Elizabeth von Arnim
Salvy
419 pages
Résumé:
Lady Frances Skeffington - Fanny pour ses amis - va avoir cinquante ans. Elle vit dans l'un des quartiers les plus chics de Londres, entourée de domestiques. Elle a divorcé il y a vingt ans de Job Skeffingtion, un juif richissime qui, depuis, a quitté Londres. Mais son souvenir ne cesse de la hanter. Son médecin lui conseille de revoir ce mari longtemps oublié, et de revoir les amants qui l'ont accompagnée au long de sa vie.
Mon commentaire:
Le résumé de l'histoire n'est certes pas fantastique et ne donne pas vraiment envie de lire le roman. Les premiers chapitres sont un peu longuets, avant que l'on comprenne ce qui motive Fanny et ce que sera son parcours. Fanny a peur de vieillir. Elle a connu la gloire et la beauté dans les cercles bourgeois, a été adulée par tous les hommes et ne manquait pas de prétendants. Elle n'a cependant jamais voulu se remarier et à l'aube de la cinquantaine, elle constate que sa beauté se fane, qu'elle n'a ni mari, ni enfants, et rien devant elle qui la fasse espérer et profiter de la seconde moitié de sa vie.

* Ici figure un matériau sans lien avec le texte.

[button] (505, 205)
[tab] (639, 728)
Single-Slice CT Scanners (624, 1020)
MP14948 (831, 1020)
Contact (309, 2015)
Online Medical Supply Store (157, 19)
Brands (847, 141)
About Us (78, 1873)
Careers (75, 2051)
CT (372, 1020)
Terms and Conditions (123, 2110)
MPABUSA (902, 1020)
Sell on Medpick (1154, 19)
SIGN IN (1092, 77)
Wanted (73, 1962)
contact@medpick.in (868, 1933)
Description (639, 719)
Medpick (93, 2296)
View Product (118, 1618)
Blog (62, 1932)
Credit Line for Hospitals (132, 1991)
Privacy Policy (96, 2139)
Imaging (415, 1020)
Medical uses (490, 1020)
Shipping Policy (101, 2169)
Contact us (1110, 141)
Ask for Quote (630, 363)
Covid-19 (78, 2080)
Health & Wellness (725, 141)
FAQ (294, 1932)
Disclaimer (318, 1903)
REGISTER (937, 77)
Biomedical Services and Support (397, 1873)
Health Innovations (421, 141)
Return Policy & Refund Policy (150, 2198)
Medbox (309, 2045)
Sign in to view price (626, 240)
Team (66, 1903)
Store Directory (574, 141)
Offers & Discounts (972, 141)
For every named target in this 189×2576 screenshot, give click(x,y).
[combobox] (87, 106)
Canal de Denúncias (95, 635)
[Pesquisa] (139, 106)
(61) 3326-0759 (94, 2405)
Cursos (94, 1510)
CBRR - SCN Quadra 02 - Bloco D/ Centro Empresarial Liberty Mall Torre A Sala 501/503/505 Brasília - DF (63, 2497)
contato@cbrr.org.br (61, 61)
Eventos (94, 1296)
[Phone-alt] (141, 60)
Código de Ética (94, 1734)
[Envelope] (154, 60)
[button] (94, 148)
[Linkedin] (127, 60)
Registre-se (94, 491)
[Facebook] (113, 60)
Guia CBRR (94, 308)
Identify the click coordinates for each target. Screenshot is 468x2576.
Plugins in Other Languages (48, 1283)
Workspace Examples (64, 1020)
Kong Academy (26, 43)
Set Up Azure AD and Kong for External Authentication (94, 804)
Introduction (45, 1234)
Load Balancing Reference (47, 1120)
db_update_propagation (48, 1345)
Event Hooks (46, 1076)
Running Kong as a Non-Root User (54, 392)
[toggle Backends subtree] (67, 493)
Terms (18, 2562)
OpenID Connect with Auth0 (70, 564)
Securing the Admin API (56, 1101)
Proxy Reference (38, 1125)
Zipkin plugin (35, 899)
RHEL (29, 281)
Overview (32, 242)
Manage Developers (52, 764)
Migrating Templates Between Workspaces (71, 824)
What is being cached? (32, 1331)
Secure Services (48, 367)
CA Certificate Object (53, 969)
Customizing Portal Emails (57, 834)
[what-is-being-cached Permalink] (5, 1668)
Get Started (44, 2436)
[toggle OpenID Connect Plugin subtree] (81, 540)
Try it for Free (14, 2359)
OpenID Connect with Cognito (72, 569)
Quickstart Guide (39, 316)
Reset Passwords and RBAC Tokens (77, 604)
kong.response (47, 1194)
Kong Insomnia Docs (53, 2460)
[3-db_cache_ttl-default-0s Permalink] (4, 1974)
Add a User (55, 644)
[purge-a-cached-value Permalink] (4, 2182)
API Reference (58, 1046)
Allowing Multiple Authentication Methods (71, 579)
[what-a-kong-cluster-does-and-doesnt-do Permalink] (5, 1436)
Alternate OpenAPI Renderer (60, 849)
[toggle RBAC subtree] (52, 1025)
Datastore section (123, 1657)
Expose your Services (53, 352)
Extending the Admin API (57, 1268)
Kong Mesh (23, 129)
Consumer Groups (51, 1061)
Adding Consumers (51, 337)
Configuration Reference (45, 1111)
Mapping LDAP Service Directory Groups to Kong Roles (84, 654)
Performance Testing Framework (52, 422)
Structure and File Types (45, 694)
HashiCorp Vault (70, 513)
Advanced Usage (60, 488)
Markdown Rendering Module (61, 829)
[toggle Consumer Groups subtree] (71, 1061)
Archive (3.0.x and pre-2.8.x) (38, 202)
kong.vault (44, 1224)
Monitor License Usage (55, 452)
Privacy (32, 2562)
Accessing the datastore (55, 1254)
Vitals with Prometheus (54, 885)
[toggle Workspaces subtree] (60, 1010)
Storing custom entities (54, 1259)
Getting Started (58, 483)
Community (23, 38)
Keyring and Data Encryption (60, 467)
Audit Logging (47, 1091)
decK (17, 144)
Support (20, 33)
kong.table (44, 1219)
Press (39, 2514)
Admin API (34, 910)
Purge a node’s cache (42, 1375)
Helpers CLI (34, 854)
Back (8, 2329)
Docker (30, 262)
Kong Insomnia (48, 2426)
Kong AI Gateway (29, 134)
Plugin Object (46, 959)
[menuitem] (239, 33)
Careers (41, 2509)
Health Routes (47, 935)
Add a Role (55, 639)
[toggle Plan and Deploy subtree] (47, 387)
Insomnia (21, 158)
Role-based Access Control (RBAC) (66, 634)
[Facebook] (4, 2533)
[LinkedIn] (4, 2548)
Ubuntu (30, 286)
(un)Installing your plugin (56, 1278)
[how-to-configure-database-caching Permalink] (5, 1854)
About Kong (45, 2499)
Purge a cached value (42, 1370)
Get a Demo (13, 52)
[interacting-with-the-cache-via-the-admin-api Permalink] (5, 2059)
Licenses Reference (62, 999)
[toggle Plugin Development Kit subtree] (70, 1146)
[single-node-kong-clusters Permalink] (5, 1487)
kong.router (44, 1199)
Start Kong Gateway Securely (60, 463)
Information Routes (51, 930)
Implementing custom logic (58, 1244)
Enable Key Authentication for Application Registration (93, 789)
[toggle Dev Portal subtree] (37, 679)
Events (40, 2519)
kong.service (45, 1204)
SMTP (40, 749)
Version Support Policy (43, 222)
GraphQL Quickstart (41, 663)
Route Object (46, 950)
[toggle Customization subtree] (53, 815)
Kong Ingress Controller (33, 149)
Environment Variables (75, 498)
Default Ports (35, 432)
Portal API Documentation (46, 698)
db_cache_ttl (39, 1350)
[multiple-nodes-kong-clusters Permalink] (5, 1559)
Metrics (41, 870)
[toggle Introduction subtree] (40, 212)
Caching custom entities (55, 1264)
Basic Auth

L'histoire de Mr Skeffington est moins lumineuse que celle d'Avril enchanté par exemple. Mais même avec un sujet qui ne m'intéresse pas vraiment, l'auteur a réussis à me captiver et c'est avec plaisir que j'ai lu cette histoire. L'écriture de von Arnim est remplie d'anecdotes et même si l'humour y est plus subtil, son talent est de réussir à créer une atmosphère qui rejoind ses précédents romans et des personnages haut en couleurs, parfois amusants, quelques fois pitoyables. Fanny n'est pas à proprement parler un personnage attachant. Elle est tourmentée par elle-même et ne se rend pas toujours compte du mal qu'elle peut faire autour d'elle. Par moment elle est exaspérante, par d'autres elle est préoccupée ou même amusante. Certaines scènes valent la peine, il n'y a qu'à penser à la party organisée chez Fanny ou certaines scènes chez ses amants. La fin du livre est tout à fait à mon goût et laisse place à plusieurs interprétations de l'événement, à plusieurs niveaux de compréhension. J'aime les fins que donne von Arnim à ses livres.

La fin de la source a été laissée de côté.